Modern composition with a disco diversion from Aberystwyth’s RICHARD BAKER
The Tyranny Of Fun is an hour-long album of modern composition by Aberystwyth-based composer Richard Baker which forms part of the NMC label’s Debut Discs series. That name is technically accurate, in that this is Baker’s first ever ‘artist album’ as it were, but liable to paint him as a newcomer – in fact, the works on here date as far back as 1994, and Baker has been a favourite of critics and ensembles for some 25 years as well as working with the likes of Music Theatre Wales and Bangor Music Festival. Here, the Birmingham Contemporary Music Group perform the majority of his compositions, including the disco-influenced title piece, with CHROMA Ensemble doing the honours for the six-part Motet II, a meditation on George Floyd’s murder.

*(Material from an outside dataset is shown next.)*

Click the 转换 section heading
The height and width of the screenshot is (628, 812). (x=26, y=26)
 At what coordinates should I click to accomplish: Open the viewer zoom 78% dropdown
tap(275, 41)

Post-hardcore alt-rockers SHELL put their big sound on big vinyl
Another 18-month gap between releases returns Shell, a four-piece from Cardiff, to this New Welsh music column, with three-song debut Feel Nothing now joined by a newer, bigger sibling (hey, it could happen). The Need To Separate is a six-song EP released on 12” by the Best Life label, and it’s a big advance on what were already some hefty post-hardcore moves. “Shoegaze gone grunge” is what I said about Feel Nothing’s guitar sound at the time, and on The Need… Shell have moved closer to the former, overall, with melancholy vocals and wind-tunnel textures abundant – they’re not unique in pursuing a metallic take on 90s alt, and in part remind me of what Torche were doing in the mid to late 00s, but are putting their own stamp on it.